• WHAT IS EXPECTED: The entries are to be repeated verbatim, with nothing left out.

• MATERIAL FOR THE TASK:
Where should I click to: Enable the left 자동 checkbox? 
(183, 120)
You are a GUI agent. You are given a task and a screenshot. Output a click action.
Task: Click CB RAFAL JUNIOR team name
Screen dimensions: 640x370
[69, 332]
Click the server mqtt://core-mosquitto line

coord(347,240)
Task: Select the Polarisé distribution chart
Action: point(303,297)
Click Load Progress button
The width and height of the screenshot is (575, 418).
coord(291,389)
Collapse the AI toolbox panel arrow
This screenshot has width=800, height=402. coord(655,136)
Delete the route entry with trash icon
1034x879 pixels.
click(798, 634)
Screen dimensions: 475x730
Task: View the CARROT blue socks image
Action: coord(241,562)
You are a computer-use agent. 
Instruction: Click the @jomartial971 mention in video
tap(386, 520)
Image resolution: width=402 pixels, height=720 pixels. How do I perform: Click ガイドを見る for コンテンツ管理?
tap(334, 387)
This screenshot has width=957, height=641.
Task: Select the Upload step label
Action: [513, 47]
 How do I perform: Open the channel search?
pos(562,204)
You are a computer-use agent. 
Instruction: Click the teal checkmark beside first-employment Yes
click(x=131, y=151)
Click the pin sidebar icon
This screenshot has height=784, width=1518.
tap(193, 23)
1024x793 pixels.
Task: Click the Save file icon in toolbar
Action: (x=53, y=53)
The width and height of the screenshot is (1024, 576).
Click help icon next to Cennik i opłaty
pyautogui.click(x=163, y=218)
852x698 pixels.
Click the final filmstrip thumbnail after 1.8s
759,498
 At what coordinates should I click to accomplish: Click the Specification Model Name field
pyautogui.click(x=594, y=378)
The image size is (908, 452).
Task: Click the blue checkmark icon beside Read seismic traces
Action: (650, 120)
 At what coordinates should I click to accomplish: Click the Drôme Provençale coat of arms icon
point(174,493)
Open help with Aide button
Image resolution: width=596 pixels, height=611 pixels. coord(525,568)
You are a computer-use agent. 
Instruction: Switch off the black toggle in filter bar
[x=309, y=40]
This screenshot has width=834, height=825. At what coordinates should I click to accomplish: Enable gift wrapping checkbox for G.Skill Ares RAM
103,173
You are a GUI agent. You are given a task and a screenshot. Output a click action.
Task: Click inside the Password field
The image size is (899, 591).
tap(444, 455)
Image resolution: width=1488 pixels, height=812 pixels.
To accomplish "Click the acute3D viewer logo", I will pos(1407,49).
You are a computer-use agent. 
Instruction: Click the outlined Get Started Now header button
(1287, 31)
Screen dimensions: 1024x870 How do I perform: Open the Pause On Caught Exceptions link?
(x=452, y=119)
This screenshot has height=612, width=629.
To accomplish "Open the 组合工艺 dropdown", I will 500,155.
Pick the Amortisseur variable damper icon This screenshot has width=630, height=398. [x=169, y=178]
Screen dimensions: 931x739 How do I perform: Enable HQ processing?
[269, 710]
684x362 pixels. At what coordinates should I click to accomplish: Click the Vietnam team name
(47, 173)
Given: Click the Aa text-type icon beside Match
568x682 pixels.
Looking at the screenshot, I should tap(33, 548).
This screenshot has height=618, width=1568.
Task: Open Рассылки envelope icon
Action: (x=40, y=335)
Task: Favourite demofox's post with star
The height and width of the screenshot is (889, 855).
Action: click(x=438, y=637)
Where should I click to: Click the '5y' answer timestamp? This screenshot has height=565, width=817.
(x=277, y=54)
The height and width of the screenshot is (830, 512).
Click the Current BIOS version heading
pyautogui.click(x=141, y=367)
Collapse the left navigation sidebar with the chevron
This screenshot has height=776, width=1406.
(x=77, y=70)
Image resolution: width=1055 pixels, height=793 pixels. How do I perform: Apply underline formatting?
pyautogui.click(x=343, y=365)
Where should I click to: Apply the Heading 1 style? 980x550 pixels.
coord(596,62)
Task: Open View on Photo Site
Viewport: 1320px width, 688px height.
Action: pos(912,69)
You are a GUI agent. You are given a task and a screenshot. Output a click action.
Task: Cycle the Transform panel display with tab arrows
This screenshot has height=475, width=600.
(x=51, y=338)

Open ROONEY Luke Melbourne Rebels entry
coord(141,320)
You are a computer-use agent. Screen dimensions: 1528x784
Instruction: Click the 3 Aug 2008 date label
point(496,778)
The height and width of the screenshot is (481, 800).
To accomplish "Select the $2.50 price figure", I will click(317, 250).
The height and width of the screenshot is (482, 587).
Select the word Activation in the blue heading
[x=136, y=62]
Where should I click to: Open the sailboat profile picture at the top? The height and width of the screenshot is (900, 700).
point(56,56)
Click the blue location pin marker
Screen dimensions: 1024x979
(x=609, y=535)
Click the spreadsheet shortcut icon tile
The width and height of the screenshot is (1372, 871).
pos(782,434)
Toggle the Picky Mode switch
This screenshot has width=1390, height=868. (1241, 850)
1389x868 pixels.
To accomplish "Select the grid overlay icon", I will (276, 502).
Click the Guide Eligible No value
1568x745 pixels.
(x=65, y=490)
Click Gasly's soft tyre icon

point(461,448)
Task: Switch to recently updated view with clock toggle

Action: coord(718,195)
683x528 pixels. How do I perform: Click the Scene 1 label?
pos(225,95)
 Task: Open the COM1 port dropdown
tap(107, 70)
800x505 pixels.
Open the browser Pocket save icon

• TASK SOLUTION:
Where should I click to: Enable the left 자동 checkbox? 
(183, 120)
You are a GUI agent. You are given a task and a screenshot. Output a click action.
Task: Click CB RAFAL JUNIOR team name
Screen dimensions: 640x370
[69, 332]
Click the server mqtt://core-mosquitto line

coord(347,240)
Task: Select the Polarisé distribution chart
Action: point(303,297)
Click Load Progress button
The width and height of the screenshot is (575, 418).
coord(291,389)
Collapse the AI toolbox panel arrow
This screenshot has width=800, height=402. coord(655,136)
Delete the route entry with trash icon
1034x879 pixels.
click(798, 634)
Screen dimensions: 475x730
Task: View the CARROT blue socks image
Action: coord(241,562)
You are a computer-use agent. 
Instruction: Click the @jomartial971 mention in video
tap(386, 520)
Image resolution: width=402 pixels, height=720 pixels. How do I perform: Click ガイドを見る for コンテンツ管理?
tap(334, 387)
This screenshot has width=957, height=641.
Task: Select the Upload step label
Action: [513, 47]
 How do I perform: Open the channel search?
pos(562,204)
You are a computer-use agent. 
Instruction: Click the teal checkmark beside first-employment Yes
click(x=131, y=151)
Click the pin sidebar icon
This screenshot has height=784, width=1518.
tap(193, 23)
1024x793 pixels.
Task: Click the Save file icon in toolbar
Action: (x=53, y=53)
The width and height of the screenshot is (1024, 576).
Click help icon next to Cennik i opłaty
pyautogui.click(x=163, y=218)
852x698 pixels.
Click the final filmstrip thumbnail after 1.8s
759,498
 At what coordinates should I click to accomplish: Click the Specification Model Name field
pyautogui.click(x=594, y=378)
The image size is (908, 452).
Task: Click the blue checkmark icon beside Read seismic traces
Action: (650, 120)
 At what coordinates should I click to accomplish: Click the Drôme Provençale coat of arms icon
point(174,493)
Open help with Aide button
Image resolution: width=596 pixels, height=611 pixels. coord(525,568)
You are a computer-use agent. 
Instruction: Switch off the black toggle in filter bar
[x=309, y=40]
This screenshot has width=834, height=825. At what coordinates should I click to accomplish: Enable gift wrapping checkbox for G.Skill Ares RAM
103,173
You are a GUI agent. You are given a task and a screenshot. Output a click action.
Task: Click inside the Password field
The image size is (899, 591).
tap(444, 455)
Image resolution: width=1488 pixels, height=812 pixels.
To accomplish "Click the acute3D viewer logo", I will pos(1407,49).
You are a computer-use agent. 
Instruction: Click the outlined Get Started Now header button
(1287, 31)
Screen dimensions: 1024x870 How do I perform: Open the Pause On Caught Exceptions link?
(x=452, y=119)
This screenshot has height=612, width=629.
To accomplish "Open the 组合工艺 dropdown", I will 500,155.
Pick the Amortisseur variable damper icon This screenshot has width=630, height=398. [x=169, y=178]
Screen dimensions: 931x739 How do I perform: Enable HQ processing?
[269, 710]
684x362 pixels. At what coordinates should I click to accomplish: Click the Vietnam team name
(47, 173)
Given: Click the Aa text-type icon beside Match
568x682 pixels.
Looking at the screenshot, I should tap(33, 548).
This screenshot has height=618, width=1568.
Task: Open Рассылки envelope icon
Action: (x=40, y=335)
Task: Favourite demofox's post with star
The height and width of the screenshot is (889, 855).
Action: click(x=438, y=637)
Where should I click to: Click the '5y' answer timestamp? This screenshot has height=565, width=817.
(x=277, y=54)
The height and width of the screenshot is (830, 512).
Click the Current BIOS version heading
pyautogui.click(x=141, y=367)
Collapse the left navigation sidebar with the chevron
This screenshot has height=776, width=1406.
(x=77, y=70)
Image resolution: width=1055 pixels, height=793 pixels. How do I perform: Apply underline formatting?
pyautogui.click(x=343, y=365)
Where should I click to: Apply the Heading 1 style? 980x550 pixels.
coord(596,62)
Task: Open View on Photo Site
Viewport: 1320px width, 688px height.
Action: pos(912,69)
You are a GUI agent. You are given a task and a screenshot. Output a click action.
Task: Cycle the Transform panel display with tab arrows
This screenshot has height=475, width=600.
(x=51, y=338)

Open ROONEY Luke Melbourne Rebels entry
coord(141,320)
You are a computer-use agent. Screen dimensions: 1528x784
Instruction: Click the 3 Aug 2008 date label
point(496,778)
The height and width of the screenshot is (481, 800).
To accomplish "Select the $2.50 price figure", I will click(317, 250).
The height and width of the screenshot is (482, 587).
Select the word Activation in the blue heading
[x=136, y=62]
Where should I click to: Open the sailboat profile picture at the top? The height and width of the screenshot is (900, 700).
point(56,56)
Click the blue location pin marker
Screen dimensions: 1024x979
(x=609, y=535)
Click the spreadsheet shortcut icon tile
The width and height of the screenshot is (1372, 871).
pos(782,434)
Toggle the Picky Mode switch
This screenshot has width=1390, height=868. (1241, 850)
1389x868 pixels.
To accomplish "Select the grid overlay icon", I will (276, 502).
Click the Guide Eligible No value
1568x745 pixels.
(x=65, y=490)
Click Gasly's soft tyre icon

point(461,448)
Task: Switch to recently updated view with clock toggle

Action: coord(718,195)
683x528 pixels. How do I perform: Click the Scene 1 label?
pos(225,95)
 Task: Open the COM1 port dropdown
tap(107, 70)
800x505 pixels.
Open the browser Pocket save icon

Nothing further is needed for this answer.